* **DESCRIPTION OF THE TASK**: Output, word for word, the lines of this listing that fall between the line with "We hebben programma’s voor (123, 2327)" and the line with "Image resolution: width=412, height=2229.", counting both of those lines, and no others.

* **DATA SUPPLIED**:
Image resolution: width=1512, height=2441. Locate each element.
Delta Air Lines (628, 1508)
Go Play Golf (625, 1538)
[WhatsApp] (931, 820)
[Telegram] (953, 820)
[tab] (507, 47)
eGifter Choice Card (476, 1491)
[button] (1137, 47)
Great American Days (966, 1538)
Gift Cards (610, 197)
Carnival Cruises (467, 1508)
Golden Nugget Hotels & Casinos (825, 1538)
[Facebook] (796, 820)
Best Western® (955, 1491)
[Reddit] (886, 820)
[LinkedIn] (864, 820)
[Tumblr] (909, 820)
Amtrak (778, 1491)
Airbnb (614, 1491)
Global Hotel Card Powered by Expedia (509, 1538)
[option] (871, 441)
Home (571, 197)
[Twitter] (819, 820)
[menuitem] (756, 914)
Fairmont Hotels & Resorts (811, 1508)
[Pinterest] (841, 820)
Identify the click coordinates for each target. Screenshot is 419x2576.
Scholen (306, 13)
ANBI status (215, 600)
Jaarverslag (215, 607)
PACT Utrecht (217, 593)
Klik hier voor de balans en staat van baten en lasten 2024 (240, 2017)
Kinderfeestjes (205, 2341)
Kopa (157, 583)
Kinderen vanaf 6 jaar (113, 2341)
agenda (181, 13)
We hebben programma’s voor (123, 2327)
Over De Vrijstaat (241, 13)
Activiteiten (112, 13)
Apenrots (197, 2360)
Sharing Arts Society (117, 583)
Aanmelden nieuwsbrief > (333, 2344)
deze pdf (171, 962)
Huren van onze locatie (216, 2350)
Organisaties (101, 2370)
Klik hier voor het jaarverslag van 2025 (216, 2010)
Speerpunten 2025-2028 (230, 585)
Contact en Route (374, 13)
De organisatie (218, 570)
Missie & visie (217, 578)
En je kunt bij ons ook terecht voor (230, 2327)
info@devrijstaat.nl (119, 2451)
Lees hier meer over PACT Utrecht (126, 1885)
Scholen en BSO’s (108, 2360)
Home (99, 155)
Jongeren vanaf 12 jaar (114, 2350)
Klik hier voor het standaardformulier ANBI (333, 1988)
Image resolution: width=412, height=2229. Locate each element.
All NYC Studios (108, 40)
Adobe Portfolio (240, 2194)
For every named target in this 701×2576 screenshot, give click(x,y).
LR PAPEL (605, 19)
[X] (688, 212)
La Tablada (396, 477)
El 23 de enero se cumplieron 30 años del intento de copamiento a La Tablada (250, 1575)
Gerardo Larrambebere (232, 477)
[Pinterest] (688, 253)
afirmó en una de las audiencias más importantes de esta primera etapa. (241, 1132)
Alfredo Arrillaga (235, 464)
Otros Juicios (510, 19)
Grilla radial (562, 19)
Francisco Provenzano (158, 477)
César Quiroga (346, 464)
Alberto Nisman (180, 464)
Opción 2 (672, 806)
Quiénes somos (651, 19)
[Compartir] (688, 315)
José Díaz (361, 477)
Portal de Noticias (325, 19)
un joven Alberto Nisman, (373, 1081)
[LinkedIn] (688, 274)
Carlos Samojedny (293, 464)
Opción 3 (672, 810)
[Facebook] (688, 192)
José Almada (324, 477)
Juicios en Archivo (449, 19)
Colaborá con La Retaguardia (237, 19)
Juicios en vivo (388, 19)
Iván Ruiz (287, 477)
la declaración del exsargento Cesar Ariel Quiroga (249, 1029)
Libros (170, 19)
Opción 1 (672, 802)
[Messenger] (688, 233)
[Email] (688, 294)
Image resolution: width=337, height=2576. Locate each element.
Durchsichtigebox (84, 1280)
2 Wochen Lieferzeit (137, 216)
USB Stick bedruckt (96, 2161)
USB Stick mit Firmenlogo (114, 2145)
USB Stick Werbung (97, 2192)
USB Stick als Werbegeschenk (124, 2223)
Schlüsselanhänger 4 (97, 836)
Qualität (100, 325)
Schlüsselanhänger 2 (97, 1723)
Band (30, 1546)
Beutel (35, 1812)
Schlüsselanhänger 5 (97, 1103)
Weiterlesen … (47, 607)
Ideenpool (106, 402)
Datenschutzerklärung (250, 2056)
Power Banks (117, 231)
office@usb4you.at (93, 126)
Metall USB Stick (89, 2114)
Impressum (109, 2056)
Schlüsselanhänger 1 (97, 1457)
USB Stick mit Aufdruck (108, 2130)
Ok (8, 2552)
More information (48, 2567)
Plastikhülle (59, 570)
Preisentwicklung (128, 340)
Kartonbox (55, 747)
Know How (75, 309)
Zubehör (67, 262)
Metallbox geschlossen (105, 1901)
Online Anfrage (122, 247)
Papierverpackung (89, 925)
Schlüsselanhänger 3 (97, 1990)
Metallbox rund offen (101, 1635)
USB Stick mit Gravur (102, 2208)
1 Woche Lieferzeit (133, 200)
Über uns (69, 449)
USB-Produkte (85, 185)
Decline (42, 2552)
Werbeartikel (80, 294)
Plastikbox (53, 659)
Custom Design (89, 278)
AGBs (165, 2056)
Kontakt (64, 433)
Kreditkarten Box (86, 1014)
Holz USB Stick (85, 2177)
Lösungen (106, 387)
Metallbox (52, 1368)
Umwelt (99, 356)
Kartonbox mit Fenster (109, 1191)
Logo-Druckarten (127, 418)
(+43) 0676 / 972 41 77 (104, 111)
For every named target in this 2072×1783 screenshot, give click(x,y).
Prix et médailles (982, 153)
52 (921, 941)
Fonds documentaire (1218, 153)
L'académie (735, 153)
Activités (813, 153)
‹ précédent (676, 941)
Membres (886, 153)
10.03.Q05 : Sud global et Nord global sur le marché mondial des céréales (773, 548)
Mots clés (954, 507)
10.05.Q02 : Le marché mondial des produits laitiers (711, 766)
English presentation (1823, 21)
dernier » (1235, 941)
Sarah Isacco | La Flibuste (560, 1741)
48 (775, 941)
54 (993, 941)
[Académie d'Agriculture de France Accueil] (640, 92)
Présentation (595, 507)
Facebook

* **FINISHED TASK**:
We hebben programma’s voor (123, 2327)
Over De Vrijstaat (241, 13)
Activiteiten (112, 13)
Apenrots (197, 2360)
Sharing Arts Society (117, 583)
Aanmelden nieuwsbrief > (333, 2344)
deze pdf (171, 962)
Huren van onze locatie (216, 2350)
Organisaties (101, 2370)
Klik hier voor het jaarverslag van 2025 (216, 2010)
Speerpunten 2025-2028 (230, 585)
Contact en Route (374, 13)
De organisatie (218, 570)
Missie & visie (217, 578)
En je kunt bij ons ook terecht voor (230, 2327)
info@devrijstaat.nl (119, 2451)
Lees hier meer over PACT Utrecht (126, 1885)
Scholen en BSO’s (108, 2360)
Home (99, 155)
Jongeren vanaf 12 jaar (114, 2350)
Klik hier voor het standaardformulier ANBI (333, 1988)
Image resolution: width=412, height=2229. Locate each element.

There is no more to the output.